Kalan az sayıdaki Müslüman’ı da Kudüs’ten çıkarıp atmak için fırsat kollayan İsrail, 7 Mayıs gecesi Mescid-i Aksa gibi mukaddes bir mekânı basıp, ibadetlerini eda eden sivillere barbarca saldırarak işgali bir nebze daha ileri taşımak istedi. İsrail’in mübarek ramazan ayında ibadet özgürlüğünü bile çok gördüğü Müslümanlara yönelik giderek artan şiddetini kınamak artık yeterli değil.
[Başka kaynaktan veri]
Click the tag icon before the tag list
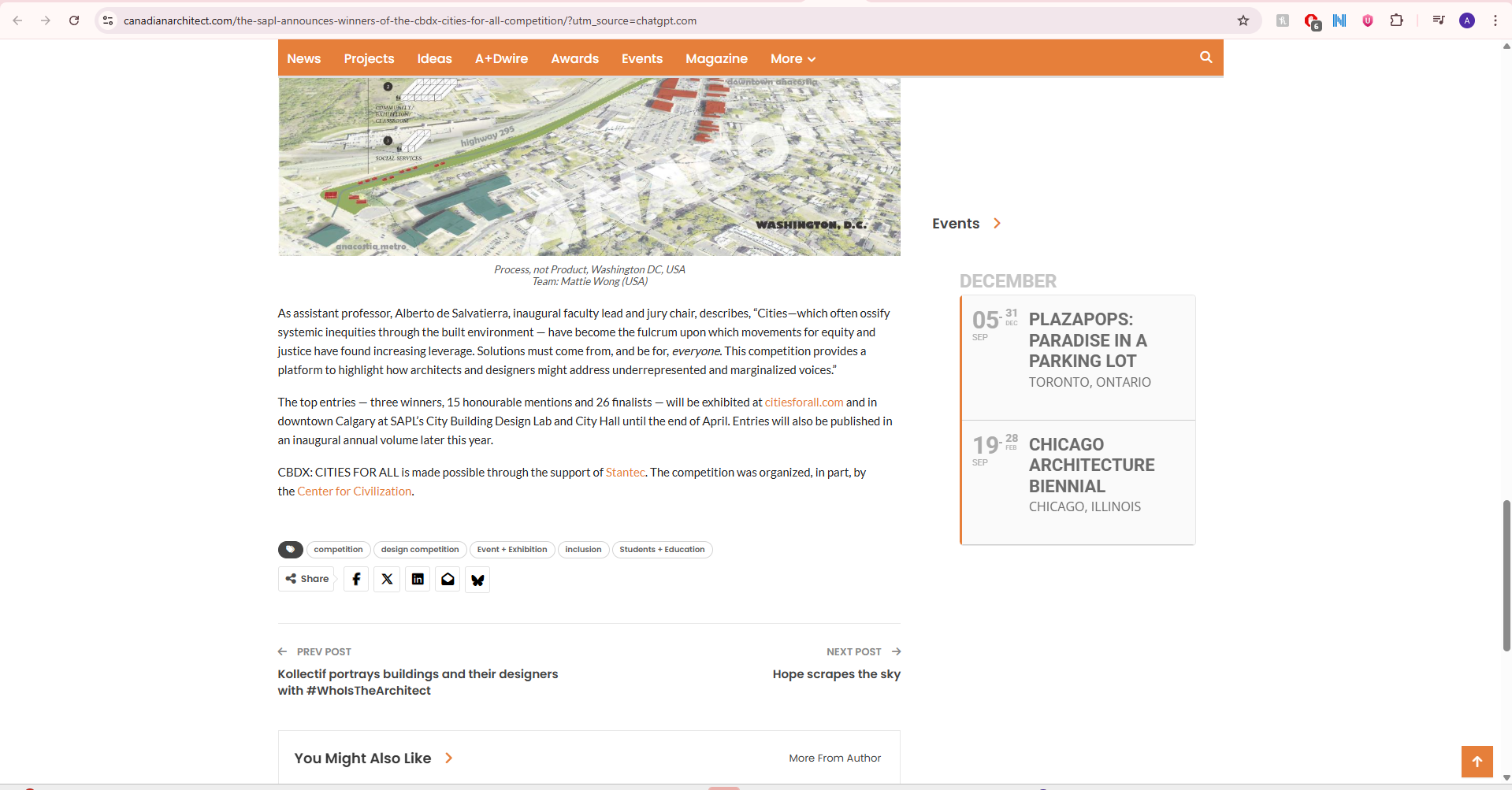 pyautogui.click(x=290, y=549)
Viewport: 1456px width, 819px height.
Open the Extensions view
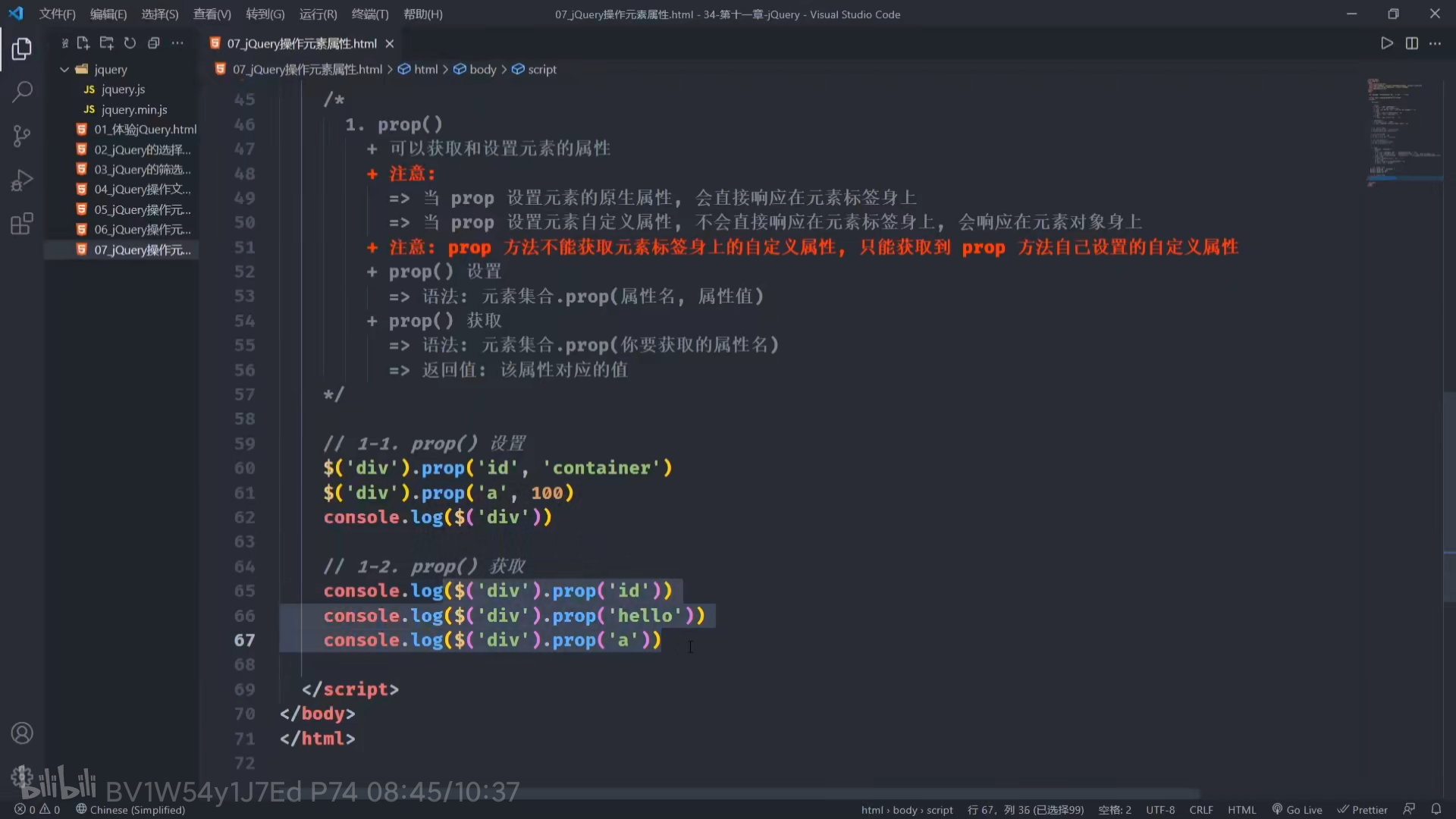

İsrail’in, Filistin’in ve Müslümanların varlığına kasteden tavrından dolayı ağır bir şekilde yaptırıma uğraması için ne gerekiyorsa acilen hayata geçirilmeli. BM Güvenlik Konseyi başta olmak üzere, uluslararası kuruluşlar barış ve istikrar söylemlerinde samimilerse derhâl sorumluluk almalı ve İsrail’e işlediği suçların hesabını sormalı. BM kararlarına rağmen genişletilerek devam eden işgalin sona erdirilmesi için artık somut ve caydırıcı tedbirler hayata geçirilmeli. Aksi hâlde peyderpey Filistin’in aleyhine genişleyen İsrail işgali, geri döndürülemez bir noktaya ulaşacak ve belki de bu günleri arar hâle geleceğiz.